Arena Rex is a game set in the Mythic Age; a time where fantasy exists with the Roman Empire. It takes place in the sands of the arena, where Gladiators from Ludi around the world fight to wow the crowds and gain the favour of their patrons. A land and time where the famous from Rome fight with barbarians from the north and Atlantians from across the ocean. I place where the biggest matches can attract the likes of a wild Wendigo or the Gorgon sisters themselves.



The game is a skirmish game, where two players control a fixed number of gladiators each. The recommended numbers are 3, 5 or 8 models (though some creatures can be so big they count as 2 models). The game is developed by Red Republic Games who also produce a line of miniatures to accompany it. The store and rules are available at https://arenarex.com/.



Each model has a few key stats, their Move value in inches, their Attack value for their attacking dice pool, Defence for defending dice pool and Armour to absorb damage with. Additionally each gladiator will have a damage tree to resolve attack successes with, a vitality track to record their life against and a set of special skills.

The game doesn’t use points costs for any miniatures leaving each Dominus free to build the cohort they want. There are rewards in extra perks if the majority of each gladiator is from the same Ludus. This allows you to focus on a play style or try for interesting combinations of skills from all the different types. You can even mix in wild beasts such as Leo the lion or Acerbus the rhinoceros. All gladiator stats are available for viewing on the Arena Rex website through their store pages.

Combat checks are resolved with a dice pool determined by the attackers Attack value and the defenders Defence (there are some chances to change the value or value used). Results of 4 or more on a d6 are a success and the most amount of successes wins the action. If an attacker wins combat they count up their net success and pick the results from their damage tree. They start at the top and work their way down, picking either damage or other results such as pushing, repositioning, fatiguing or special moves. There is a special pool of dice available to the player that can be added to an action; these are called the Favour Dice. A single favour die works in the pool as normal except if successful it counts as two results, not one. Favour Dice are a limited resource though and are mostly gained as your gladiators take wounds and the crowd calls for you to entertain them more. The mechanic is quick and easy to understand. The combat model favours an attacker.

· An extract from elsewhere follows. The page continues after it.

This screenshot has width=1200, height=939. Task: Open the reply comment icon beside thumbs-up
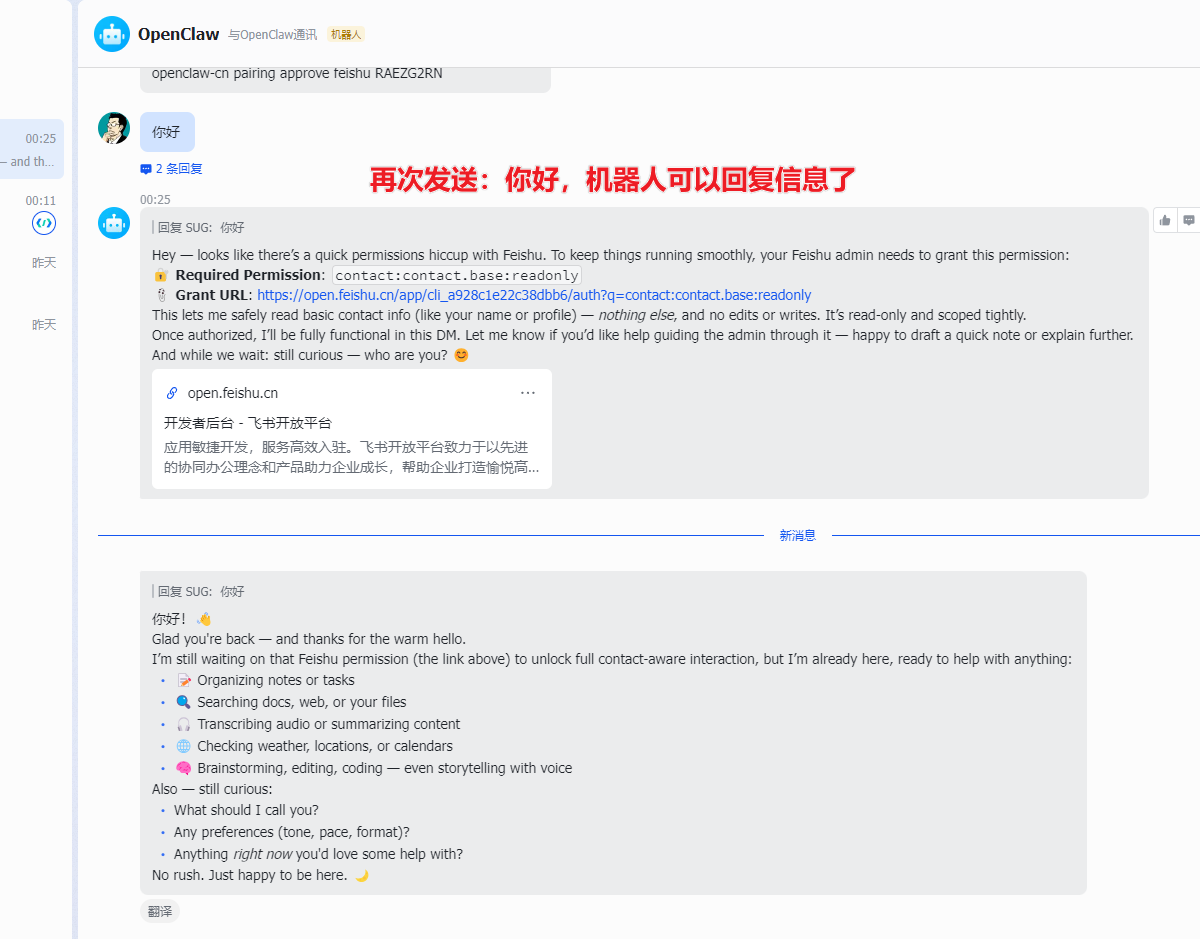1189,220
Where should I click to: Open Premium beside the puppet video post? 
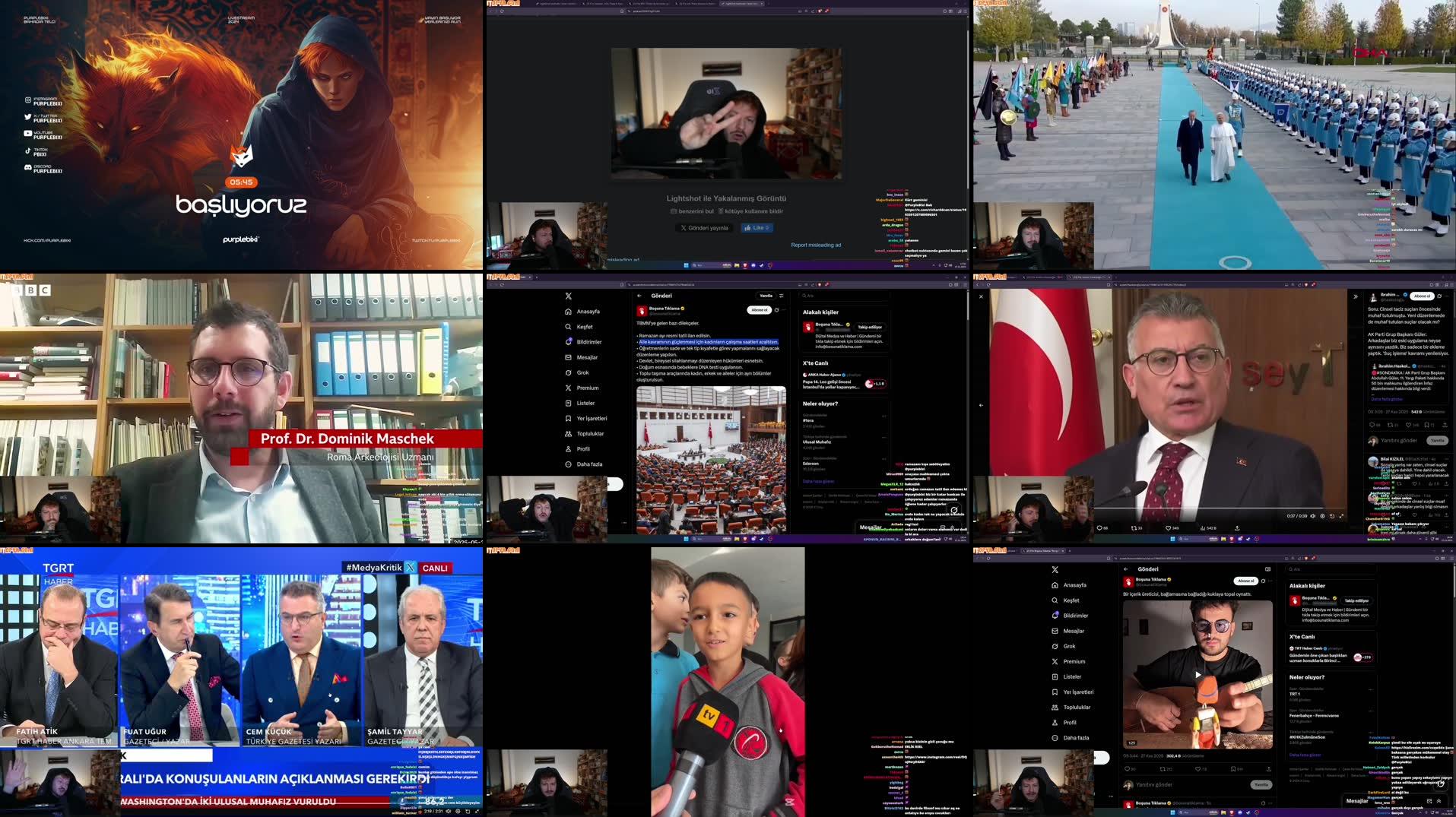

Players alternate activating a single miniature. Any ready miniature can be activated but to ensure it isn’t all one sided there is a reaction mechanic built into the game. A single model on the opposing side can react after a trigger condition occurs. This can be used to move or strike at an opponent fleeing. Most often it is used to provide a counter-attack for a defending model where it can use it’s Attack value instead of Defence and success grants it the right to hurt the attacker. Alternatively it can be used to assist a model being attacked, adding your own Defence to theirs.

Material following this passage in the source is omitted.